Они одновременно беспричинно рассмеялись: Алешка — басовито, Валя — звонко.
Вышли на площадь Ленина. Шум, грохот, лязг усилились. Слева догорали подожженные бомбежкой немецкие бараки, поставленные около года тому назад. За ними темнели коробки Университетского городка: полинявшие, будто замшелые, — печальная память сорок первого года — и закоптелые, еще горячие — сорок четвертого. А напротив них, камуфлированный, но все равно красивый и строгий, возвышался Дом правительства.
Над его центральной, самой высокой частью развевался красный флаг. В небе белели стайки облаков, флаг трепетал, и от этого создавалось впечатление, что здание куда-то плывет.
Валя сначала даже не заметила, что оно отгорожено от улицы высокой проволочной сеткой. Возле правого крыла его — дезкамера на колесах, дрова. Ветер гоняет по асфальту обрывки бумаг, вихрит пыль. От памятника Ленину остался лишь пьедестал.
Сдерживая волнение, Валя первой прошла в калитку.
Из подъезда левого крыла саперы выносили ящики и аккуратно складывали в штабель. Под их тяжестью саперы сгибались, и, когда подходили к штабелю, снимать ящики со спины им помогали другие солдаты.
— Трелюют! — весело сказал Алешка. — Нашу, Змитрок, славу трелюют!
— Эт… — сморщился Прибытков.
— Чего ты эткаешь? Ну, чего?
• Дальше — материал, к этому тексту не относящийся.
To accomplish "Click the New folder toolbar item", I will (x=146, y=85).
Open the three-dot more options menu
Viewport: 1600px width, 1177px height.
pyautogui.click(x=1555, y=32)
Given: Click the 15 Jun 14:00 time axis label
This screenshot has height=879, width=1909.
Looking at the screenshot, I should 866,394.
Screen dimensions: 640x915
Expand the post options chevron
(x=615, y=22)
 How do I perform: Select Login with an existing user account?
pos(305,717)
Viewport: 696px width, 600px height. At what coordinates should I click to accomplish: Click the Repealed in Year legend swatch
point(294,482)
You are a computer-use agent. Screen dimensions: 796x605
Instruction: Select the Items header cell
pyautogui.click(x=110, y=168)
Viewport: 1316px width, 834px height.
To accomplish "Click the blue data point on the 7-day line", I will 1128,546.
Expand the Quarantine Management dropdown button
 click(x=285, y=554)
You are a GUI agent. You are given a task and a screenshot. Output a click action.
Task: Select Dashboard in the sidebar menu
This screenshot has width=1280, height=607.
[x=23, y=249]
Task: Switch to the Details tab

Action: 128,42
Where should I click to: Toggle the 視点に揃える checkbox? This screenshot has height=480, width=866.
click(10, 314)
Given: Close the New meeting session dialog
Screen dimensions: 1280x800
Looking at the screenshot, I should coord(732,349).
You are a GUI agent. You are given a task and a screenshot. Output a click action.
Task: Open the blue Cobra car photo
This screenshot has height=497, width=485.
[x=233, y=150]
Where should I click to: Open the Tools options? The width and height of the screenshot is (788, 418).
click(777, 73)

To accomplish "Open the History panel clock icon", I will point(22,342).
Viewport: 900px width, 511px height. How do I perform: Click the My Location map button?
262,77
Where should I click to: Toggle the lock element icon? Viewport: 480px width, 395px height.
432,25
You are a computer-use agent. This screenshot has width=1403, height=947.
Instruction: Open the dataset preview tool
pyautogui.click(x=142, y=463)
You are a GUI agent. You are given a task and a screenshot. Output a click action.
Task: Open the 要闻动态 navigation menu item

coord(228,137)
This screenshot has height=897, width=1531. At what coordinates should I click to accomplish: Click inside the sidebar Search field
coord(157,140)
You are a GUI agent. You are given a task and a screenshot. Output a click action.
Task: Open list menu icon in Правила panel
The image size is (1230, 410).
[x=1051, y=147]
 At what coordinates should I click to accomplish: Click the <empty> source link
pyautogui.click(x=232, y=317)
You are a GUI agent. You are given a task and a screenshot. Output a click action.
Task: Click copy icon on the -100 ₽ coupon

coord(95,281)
Ты только подумай, что мы спасли!
— Думал, Костусь…
— Сейчас он тебя, Валя, поводит по своим катакомбам — тогда увидишь. С завязанными глазами может водить. Я его теперь бы комендантом или, начальником охраны назначил. Вот был бы комендант!.. Эй, дядя! — крикнул он часовому, стоящему с автоматом на груди у штабеля. — Охраняем?
Часовой повернулся и спокойно предупредил:
— Граждане, тут ходить запрещено.
— Ну, это, браток, смотря кому, — по-дружески усмехнулся Алешка.
— Ваш пропуск!
— Это можно. Вот он, — сделал широкий жест Алешка, — твои ящики с толом и десять этажей в придачу. Хватит, дядя?
— Ваш пропуск, гражданин! — сердито повторил часовой, обращаясь уже к одному Алешке.
— Я же тебе говорю, милый ты человек, вот он. Видишь?
Саперы, услышав пререкания, остановились, прислушиваясь.
Часовой выпрямился и положил руку на автомат.
— А ну-ка, исчезайте отсюда!
Алешка побледнел, взглянул на Валю, но не остановился. Лицо его сразу заострилось, тонкие ноздри затрепетали.
— Ты кого пугаешь? — огрызнулся он. — Если бы не мы, тебе, может, и охранять нечего было бы. Кому ты тут уставы показываешь?